Elle enseigne la danse orientale en prison depuis 18 ans. Elle s’inspire de la rencontre pour créer des spectacles comme on sèmerait des petites graines. Entrons dans l’univers d’Emmanuelle Rigaud.

Genèse

C’est au sein du théâtre contemporain et des théâtres comme ceux du CDN de Saint Denis qu’Emmanuelle commence sa carrière artistique. « Il y a 20 ans, on se posait encore cette fameuse question de l’autre, des habitants autour du théâtre, et comment aller à leur rencontre ». La danse orientale qu’elle commence par hasard semble lui apporter la réponse et s’impose comme un outil de rencontre idéal, notamment avec les femmes.

A l’occasion d’une proposition de collaboration danse – écriture avec le metteur en scène Mohamed Rouabhi, Emmanuelle Rigaud franchit les grilles des prisons pour femmes.

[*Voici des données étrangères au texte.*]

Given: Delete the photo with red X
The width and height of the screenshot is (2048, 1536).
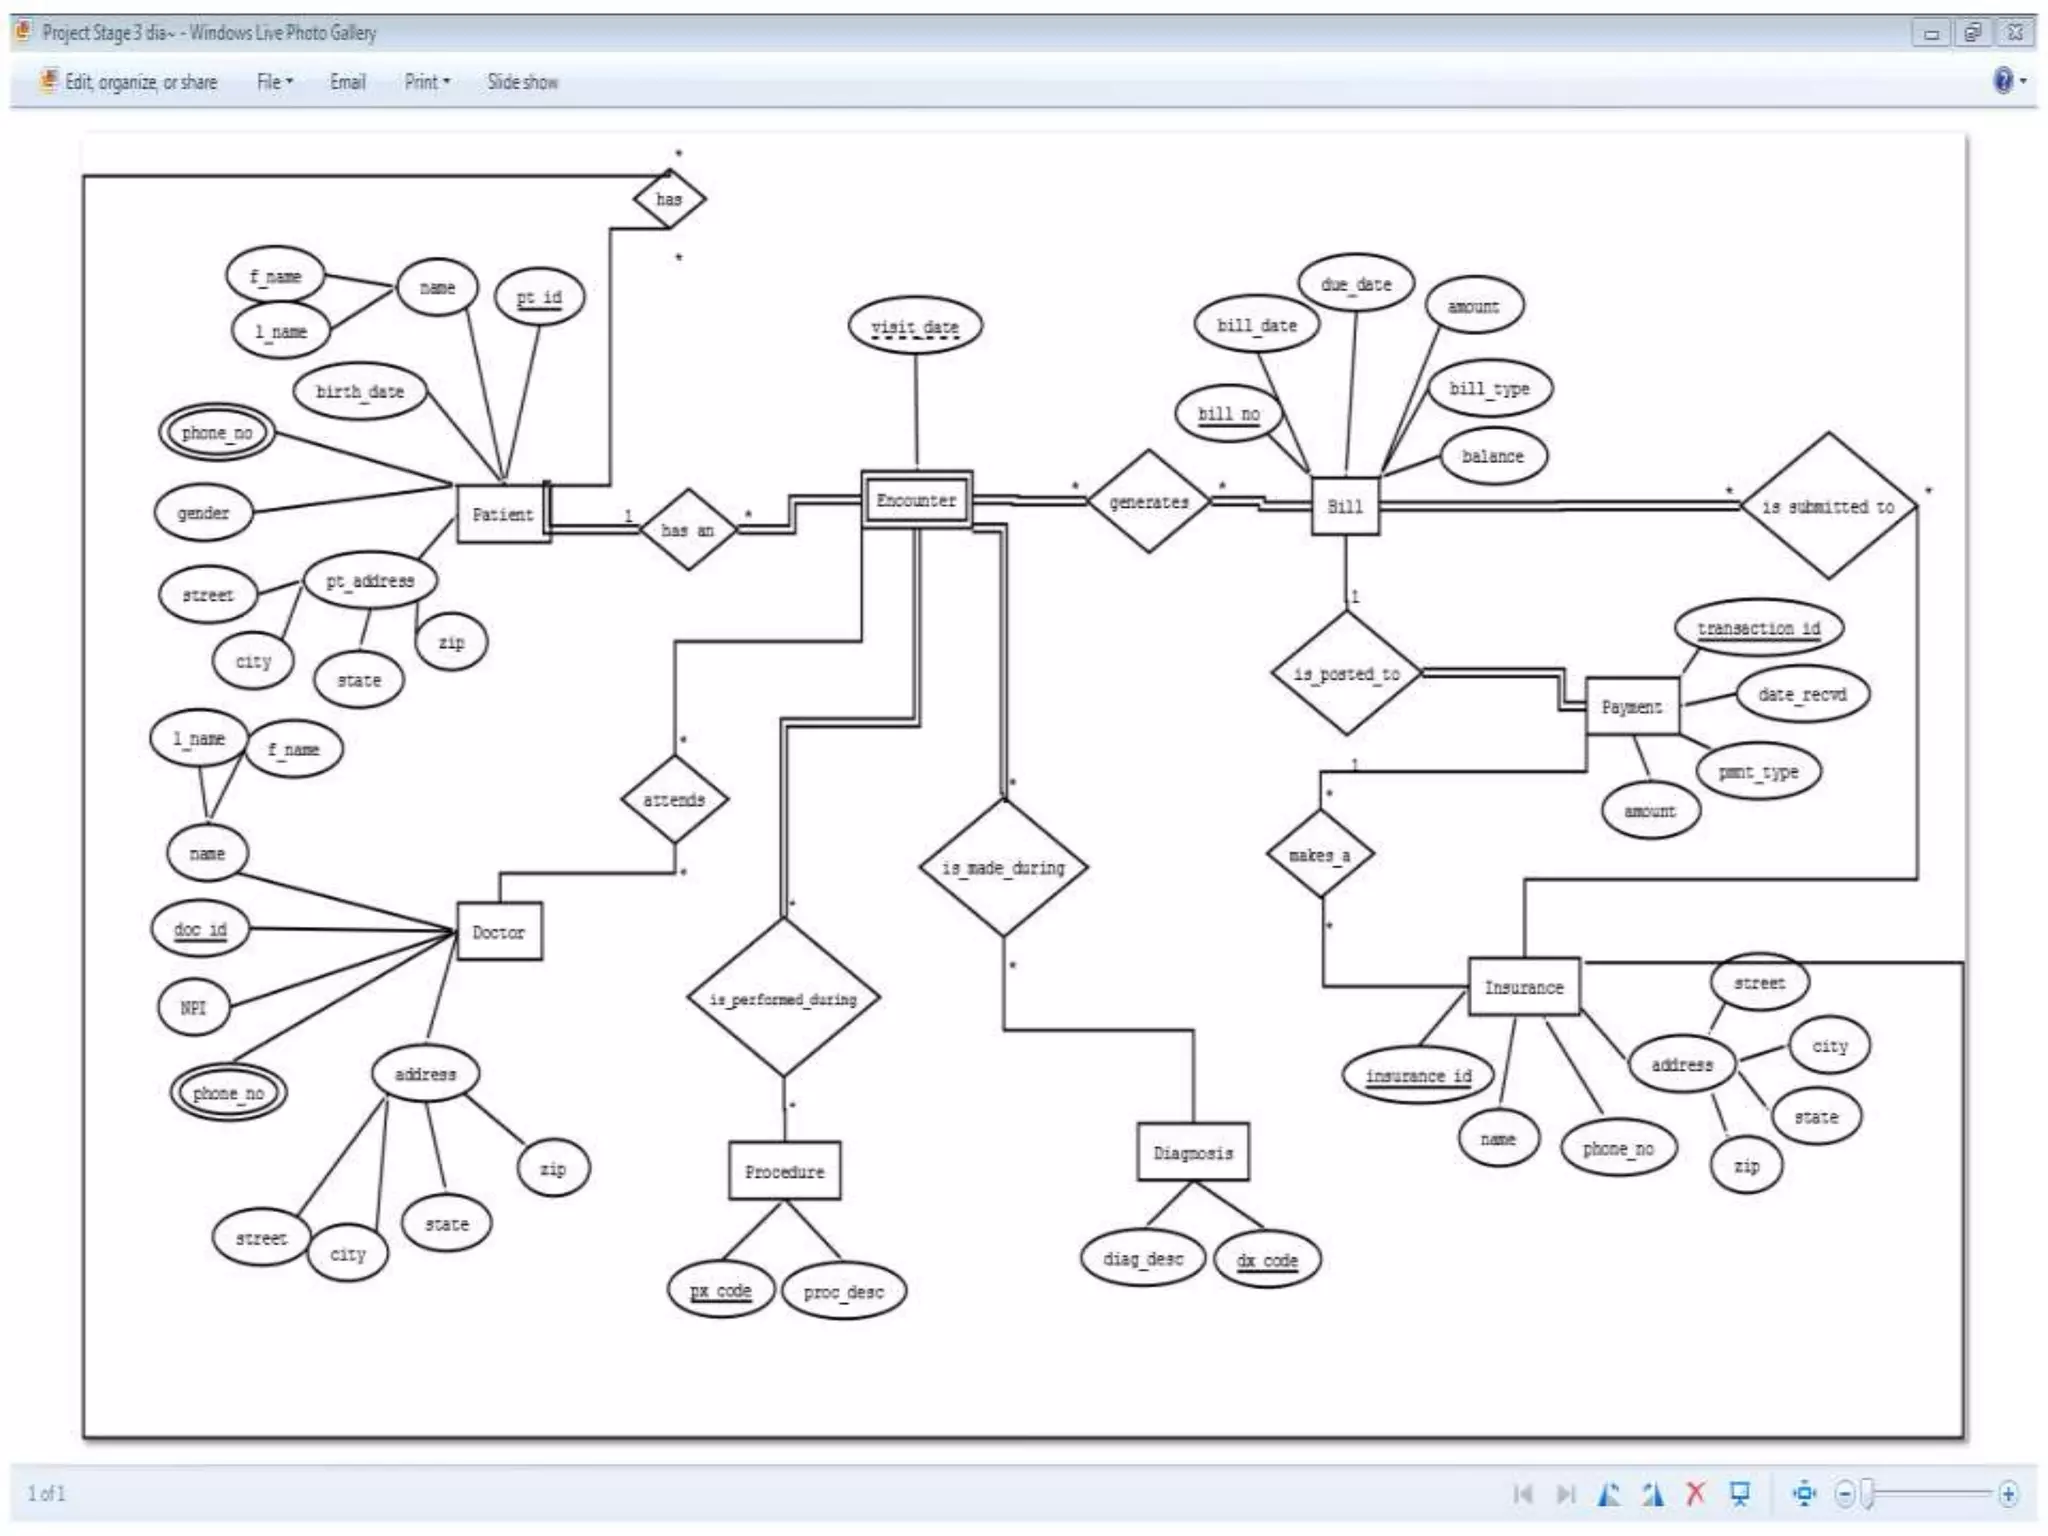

Comme une évidence pour elle. Un lieu de rencontre insolite où elle sent que son art peut apporter quelque chose.

De 2000 à 2008, Emmanuelle intervient dans les maisons d’arrêts de Versailles, Fresnes et Fleury Mérogis, en organisant des stages financés par le pôle culture du Service Pénitentiaire d’Insertion et de Probation (SPIP), auprès de détenues en attente de jugement ou condamnées à de courtes peines. Depuis, elle se bat pour maintenir son atelier hebdomadaire à la Maison d’arrêt des femmes de Fleury-Mérogis, menacé par la diminution des budgets dédiés à la culture en prison. Quand elle trouve des financements, elle aime inviter d’autres artistes, danseurs, musiciens et plasticiens au cours de ses ateliers. En 2019, une collaboration avec la plasticienne Catherine Aznar verra le jour dans le cadre d’un nouveau projet grâce à la Fondation Villa Seurat.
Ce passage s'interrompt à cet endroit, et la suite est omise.